*** RECORDS SUPPLIED Section Begins ***
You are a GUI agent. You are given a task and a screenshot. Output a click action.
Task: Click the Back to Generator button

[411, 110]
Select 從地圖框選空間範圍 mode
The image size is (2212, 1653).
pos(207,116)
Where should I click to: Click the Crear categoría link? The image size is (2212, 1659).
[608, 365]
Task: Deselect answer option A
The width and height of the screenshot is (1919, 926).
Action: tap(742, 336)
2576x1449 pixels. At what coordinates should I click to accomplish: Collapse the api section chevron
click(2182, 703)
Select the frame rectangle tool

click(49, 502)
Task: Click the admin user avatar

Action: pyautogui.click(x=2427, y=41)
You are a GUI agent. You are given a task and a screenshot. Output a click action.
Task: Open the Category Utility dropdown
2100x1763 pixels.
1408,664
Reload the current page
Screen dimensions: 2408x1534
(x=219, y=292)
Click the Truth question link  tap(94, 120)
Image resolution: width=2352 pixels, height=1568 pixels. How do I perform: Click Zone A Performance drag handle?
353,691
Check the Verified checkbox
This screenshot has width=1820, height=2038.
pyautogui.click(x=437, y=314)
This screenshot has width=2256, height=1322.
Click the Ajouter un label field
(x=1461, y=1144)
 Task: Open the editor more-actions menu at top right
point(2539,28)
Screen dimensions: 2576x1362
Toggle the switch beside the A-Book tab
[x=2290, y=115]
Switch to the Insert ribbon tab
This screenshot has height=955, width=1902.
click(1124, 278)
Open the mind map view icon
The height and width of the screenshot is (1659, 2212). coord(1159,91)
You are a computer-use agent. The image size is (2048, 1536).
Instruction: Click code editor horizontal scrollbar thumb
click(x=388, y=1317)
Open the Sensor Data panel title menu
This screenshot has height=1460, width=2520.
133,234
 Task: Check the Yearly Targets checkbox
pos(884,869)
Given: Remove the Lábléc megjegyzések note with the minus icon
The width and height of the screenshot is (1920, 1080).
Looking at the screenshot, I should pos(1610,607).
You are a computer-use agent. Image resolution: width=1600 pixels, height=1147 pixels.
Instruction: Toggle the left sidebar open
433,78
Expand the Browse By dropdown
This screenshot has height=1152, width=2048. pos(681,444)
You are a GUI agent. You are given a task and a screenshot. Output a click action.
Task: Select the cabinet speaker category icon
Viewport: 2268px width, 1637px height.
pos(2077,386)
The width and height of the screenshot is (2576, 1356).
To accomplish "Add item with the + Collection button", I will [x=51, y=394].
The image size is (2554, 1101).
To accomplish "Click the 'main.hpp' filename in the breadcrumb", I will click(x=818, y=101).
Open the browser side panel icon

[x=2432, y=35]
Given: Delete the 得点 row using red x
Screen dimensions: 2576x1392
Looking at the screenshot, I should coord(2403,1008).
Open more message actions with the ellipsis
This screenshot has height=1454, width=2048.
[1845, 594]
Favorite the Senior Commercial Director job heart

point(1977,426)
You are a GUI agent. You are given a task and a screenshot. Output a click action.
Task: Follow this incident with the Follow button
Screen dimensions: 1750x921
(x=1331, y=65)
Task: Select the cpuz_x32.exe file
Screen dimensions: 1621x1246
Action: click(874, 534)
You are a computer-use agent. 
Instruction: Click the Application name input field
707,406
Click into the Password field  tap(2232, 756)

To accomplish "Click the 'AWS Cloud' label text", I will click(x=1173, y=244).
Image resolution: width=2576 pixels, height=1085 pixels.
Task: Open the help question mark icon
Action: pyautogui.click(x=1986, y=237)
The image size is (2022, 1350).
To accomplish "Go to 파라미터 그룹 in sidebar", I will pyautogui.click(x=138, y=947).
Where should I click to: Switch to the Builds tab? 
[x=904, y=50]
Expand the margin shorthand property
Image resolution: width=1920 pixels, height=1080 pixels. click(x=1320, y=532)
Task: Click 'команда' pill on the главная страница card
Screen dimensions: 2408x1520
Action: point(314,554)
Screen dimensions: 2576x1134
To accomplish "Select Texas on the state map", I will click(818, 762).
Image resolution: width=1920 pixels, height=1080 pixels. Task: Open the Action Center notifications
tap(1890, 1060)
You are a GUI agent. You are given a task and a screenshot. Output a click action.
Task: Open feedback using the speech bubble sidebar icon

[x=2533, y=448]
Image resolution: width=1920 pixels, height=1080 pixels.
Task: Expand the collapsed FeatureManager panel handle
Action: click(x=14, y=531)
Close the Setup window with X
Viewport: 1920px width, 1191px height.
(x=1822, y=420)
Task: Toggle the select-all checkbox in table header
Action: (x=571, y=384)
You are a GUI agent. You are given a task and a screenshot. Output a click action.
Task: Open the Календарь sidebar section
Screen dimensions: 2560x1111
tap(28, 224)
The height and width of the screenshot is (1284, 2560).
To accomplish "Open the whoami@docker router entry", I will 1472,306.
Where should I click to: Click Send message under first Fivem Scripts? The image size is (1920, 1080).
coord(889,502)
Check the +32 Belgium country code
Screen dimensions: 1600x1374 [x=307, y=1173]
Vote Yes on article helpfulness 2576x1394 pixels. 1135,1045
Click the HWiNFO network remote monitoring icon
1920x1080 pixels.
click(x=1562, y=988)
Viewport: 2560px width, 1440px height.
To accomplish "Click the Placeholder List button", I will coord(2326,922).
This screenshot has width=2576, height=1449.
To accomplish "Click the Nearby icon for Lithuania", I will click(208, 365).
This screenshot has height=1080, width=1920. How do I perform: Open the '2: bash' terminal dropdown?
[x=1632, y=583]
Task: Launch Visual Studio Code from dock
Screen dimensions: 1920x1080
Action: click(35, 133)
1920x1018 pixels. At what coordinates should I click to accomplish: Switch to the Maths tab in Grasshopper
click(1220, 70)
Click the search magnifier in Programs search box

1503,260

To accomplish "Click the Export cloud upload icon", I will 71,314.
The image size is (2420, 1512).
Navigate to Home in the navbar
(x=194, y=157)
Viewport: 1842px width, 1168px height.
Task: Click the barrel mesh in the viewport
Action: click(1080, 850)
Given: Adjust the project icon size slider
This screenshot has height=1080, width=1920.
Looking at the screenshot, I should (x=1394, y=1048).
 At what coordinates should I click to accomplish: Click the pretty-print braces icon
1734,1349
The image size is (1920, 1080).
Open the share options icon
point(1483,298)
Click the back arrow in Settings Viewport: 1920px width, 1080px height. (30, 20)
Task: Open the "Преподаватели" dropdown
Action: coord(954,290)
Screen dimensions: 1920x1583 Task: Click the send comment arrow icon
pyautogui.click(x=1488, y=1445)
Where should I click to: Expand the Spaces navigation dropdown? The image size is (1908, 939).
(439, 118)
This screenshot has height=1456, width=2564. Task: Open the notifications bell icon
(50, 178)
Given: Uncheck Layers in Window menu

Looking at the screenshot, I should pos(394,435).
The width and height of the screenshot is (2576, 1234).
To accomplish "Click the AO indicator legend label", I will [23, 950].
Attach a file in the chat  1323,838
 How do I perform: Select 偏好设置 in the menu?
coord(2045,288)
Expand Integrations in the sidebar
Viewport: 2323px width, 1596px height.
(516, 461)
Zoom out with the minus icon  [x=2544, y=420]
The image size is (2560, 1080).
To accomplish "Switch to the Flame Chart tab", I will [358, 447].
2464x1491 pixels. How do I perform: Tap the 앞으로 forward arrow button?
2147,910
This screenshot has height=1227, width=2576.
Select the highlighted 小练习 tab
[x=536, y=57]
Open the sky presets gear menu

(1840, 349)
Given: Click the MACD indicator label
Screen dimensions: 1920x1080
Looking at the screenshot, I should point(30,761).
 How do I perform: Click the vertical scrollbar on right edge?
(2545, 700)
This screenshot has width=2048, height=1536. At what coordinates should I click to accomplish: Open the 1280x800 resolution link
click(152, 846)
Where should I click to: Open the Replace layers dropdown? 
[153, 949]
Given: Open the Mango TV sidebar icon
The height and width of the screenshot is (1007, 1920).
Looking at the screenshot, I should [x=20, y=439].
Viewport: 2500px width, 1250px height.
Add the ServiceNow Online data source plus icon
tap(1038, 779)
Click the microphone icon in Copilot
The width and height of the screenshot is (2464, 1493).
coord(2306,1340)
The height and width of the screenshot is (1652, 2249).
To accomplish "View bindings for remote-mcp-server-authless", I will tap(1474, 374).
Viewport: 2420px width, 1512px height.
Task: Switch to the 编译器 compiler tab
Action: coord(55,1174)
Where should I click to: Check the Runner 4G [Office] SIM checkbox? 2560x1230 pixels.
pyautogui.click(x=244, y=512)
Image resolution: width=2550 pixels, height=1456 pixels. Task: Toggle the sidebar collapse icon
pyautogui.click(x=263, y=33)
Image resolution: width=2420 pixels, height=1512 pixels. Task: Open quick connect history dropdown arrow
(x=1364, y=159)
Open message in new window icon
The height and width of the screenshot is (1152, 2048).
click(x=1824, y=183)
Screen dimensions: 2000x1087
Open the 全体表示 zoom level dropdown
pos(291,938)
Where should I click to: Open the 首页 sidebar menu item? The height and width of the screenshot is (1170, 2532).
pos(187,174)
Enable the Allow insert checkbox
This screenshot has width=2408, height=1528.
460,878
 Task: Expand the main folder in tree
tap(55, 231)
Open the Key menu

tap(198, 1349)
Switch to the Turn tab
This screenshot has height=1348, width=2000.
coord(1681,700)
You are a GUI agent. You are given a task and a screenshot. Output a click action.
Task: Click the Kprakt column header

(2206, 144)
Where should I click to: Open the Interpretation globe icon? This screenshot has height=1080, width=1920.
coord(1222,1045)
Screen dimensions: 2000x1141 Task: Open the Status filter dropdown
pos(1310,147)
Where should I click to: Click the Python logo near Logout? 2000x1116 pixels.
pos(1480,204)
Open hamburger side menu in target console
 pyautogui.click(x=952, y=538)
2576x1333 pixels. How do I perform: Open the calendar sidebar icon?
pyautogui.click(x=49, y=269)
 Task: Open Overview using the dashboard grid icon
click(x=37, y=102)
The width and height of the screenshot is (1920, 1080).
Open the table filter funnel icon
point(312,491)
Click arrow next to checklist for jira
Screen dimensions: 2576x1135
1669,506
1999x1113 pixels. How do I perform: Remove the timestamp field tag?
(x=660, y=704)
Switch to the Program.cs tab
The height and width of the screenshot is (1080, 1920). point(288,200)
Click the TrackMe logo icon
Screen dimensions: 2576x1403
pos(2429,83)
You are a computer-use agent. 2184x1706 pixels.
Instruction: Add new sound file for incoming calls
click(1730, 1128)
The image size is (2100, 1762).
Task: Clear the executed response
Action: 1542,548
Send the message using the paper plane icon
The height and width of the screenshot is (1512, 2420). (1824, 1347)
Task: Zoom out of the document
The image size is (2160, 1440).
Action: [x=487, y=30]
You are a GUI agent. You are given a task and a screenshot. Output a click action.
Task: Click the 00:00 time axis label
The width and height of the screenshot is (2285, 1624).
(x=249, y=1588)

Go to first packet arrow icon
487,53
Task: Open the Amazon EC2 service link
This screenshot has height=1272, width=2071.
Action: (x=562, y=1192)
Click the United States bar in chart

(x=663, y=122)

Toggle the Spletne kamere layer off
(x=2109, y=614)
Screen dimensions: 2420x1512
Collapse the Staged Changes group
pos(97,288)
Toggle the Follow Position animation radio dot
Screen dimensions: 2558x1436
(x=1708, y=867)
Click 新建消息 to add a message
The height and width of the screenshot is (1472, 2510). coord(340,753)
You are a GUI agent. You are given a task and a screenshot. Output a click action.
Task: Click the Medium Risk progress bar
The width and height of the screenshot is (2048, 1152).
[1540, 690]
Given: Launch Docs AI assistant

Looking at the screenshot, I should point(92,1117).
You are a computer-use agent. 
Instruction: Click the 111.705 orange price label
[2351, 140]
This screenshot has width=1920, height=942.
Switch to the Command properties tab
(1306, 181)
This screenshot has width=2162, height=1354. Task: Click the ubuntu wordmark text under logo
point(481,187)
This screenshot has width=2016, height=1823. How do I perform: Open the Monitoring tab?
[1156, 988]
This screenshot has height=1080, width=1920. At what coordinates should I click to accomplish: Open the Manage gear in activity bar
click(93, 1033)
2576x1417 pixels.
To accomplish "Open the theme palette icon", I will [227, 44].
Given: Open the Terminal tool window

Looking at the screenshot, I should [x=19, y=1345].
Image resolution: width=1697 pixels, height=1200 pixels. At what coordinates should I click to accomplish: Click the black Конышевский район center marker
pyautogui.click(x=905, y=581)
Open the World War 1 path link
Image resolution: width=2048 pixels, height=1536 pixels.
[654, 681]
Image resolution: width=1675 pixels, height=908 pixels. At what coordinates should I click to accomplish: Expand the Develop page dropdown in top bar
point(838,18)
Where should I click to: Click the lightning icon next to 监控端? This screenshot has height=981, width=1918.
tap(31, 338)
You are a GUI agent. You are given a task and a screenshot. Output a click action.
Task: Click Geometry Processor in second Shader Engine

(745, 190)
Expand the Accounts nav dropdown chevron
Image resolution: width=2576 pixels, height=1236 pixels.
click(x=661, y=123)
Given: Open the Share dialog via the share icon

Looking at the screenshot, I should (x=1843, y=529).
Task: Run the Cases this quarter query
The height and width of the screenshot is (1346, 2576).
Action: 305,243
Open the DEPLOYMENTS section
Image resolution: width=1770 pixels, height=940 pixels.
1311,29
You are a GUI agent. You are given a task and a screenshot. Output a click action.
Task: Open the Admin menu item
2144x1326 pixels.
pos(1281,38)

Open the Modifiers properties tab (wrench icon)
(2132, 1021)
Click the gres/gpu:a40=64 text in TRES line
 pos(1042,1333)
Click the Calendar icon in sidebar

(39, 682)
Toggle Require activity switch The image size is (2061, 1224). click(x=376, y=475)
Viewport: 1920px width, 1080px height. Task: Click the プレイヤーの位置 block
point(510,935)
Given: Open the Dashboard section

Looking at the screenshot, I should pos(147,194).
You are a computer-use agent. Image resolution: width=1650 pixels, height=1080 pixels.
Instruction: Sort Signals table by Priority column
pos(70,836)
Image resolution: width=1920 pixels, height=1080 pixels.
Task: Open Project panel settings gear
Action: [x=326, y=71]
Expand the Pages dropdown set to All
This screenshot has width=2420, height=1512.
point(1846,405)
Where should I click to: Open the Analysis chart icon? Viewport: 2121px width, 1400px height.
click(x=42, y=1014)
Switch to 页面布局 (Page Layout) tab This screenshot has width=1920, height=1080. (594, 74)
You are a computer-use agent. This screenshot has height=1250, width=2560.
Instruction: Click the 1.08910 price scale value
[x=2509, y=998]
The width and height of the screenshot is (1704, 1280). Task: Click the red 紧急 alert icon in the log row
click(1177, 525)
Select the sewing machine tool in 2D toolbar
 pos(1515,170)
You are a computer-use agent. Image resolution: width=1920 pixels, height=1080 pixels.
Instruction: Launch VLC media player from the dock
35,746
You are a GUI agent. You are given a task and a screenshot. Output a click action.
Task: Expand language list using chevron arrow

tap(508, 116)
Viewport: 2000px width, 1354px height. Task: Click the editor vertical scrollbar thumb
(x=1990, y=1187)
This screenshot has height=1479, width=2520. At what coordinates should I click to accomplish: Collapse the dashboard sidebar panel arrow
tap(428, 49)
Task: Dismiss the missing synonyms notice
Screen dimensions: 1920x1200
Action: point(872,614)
*** RECORDS SUPPLIED Section Ends ***
Above are some lines. Repeat exactly, and only, those from the line that has "Screen dimensions: 1621x1246" through the line that has "Task: Click 'команда'".

Screen dimensions: 1621x1246
Action: click(874, 534)
You are a computer-use agent. 
Instruction: Click the Application name input field
707,406
Click into the Password field  tap(2232, 756)

To accomplish "Click the 'AWS Cloud' label text", I will click(x=1173, y=244).
Image resolution: width=2576 pixels, height=1085 pixels.
Task: Open the help question mark icon
Action: pyautogui.click(x=1986, y=237)
The image size is (2022, 1350).
To accomplish "Go to 파라미터 그룹 in sidebar", I will pyautogui.click(x=138, y=947).
Where should I click to: Switch to the Builds tab? 
[x=904, y=50]
Expand the margin shorthand property
Image resolution: width=1920 pixels, height=1080 pixels. click(x=1320, y=532)
Task: Click 'команда' pill on the главная страница card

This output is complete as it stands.